- TASK BRIEF -
Convert the rows below into a Markdown table with two columns, Number and Entry, giving each row its number and omitting any blank lines.
>> START ENTRIES SHOWN
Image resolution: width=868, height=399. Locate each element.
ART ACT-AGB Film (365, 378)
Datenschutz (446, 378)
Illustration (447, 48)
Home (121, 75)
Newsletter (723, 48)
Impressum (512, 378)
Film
>> END ENTRIES SHOWN
- SOLUTION FOR THIS PROBLEM -
| Number | Entry |
|---|---|
| 1 | Image resolution: width=868, height=399. Locate each element. |
| 2 | ART ACT-AGB Film (365, 378) |
| 3 | Datenschutz (446, 378) |
| 4 | Illustration (447, 48) |
| 5 | Home (121, 75) |
| 6 | Newsletter (723, 48) |
| 7 | Impressum (512, 378) |
| 8 | Film |